Josef Fritzl was yesterday forced to watch video testimony of the daughter he locked up and raped at will over 24 years on the second day of his trial for incest and murder.

The 73-year-old Austrian defendant, who on Monday admitted charges of rape, incest and sequestration, but denied the most serious charges of murder and enslavement, also allowed himself to be photographed for the first time since the trial began.

"He is simply ashamed," his lawyer Rudolf Mayer told Austrian television after Mr Fritzl earlier attempted to bury his face in a blue folder.

The video testimony by Mr Fritzl's daughter Elisabeth, now 42, took place behind closed doors in order to protect her identity in a trial so disturbing that even jurors were being offered psychological care.

Mr Fritzl, too, is being accompanied by a doctor to whom he had access during breaks in the trial, part of routine psychological and "suicide prevention measures", said Erich Huber-Guensthofer, deputy director of Sankt Poelten prison, where the defendant is being held.

Since her release from the hell-hole in which she was incarcerated for nearly a quarter of a century, Elisabeth and the children she gave birth to as a result of the long years of rape and sexual abuse have been in hiding.
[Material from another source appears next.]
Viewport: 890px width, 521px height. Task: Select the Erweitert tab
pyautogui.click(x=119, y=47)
Much of the trial is closed to media and the public as a result, with court officials and lawyers only giving out procedural information to protect the victims' privacy.

Asked how the defendant reacted to the tapes, court spokesman Franz Cutka would only say that Mr Fritzl had watched them "attentively".
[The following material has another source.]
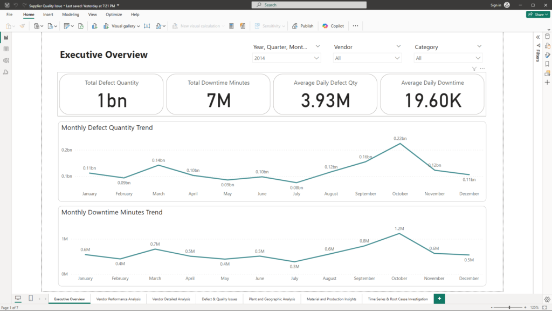Screen dimensions: 552x311
Task: Open the Modeling ribbon tab
Action: coord(71,15)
"The defendant was questioned about the issues that came up... and he gave his views," added Mr Cutka.

Mr Cutka similarly declined to describe the responses of the eight jurors.

But he revealed that psychological care was being offered to the jurors given the horrifying nature of the case and the evidence they have had to review.
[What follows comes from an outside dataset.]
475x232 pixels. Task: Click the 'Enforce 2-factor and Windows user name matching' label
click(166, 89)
During her opening statement on Monday, chief prosecutor Christiane Burkheiser passed the jury a box containing objects from the cellar that had kept its moist stench. They flinched.

Also yesterday, the court heard a neo-natal expert to help clarify the murder charge against Mr Fritzl, which carries a life sentence.

The prosecution accuses him of letting one of the seven incest children die shortly after birth in 1996. Mr Fritzl says the baby was stillborn and he burnt the body.

"The final pleas could be made on Thursday morning and that means we could expect to have a verdict on Thursday afternoon," Mr Cutka said.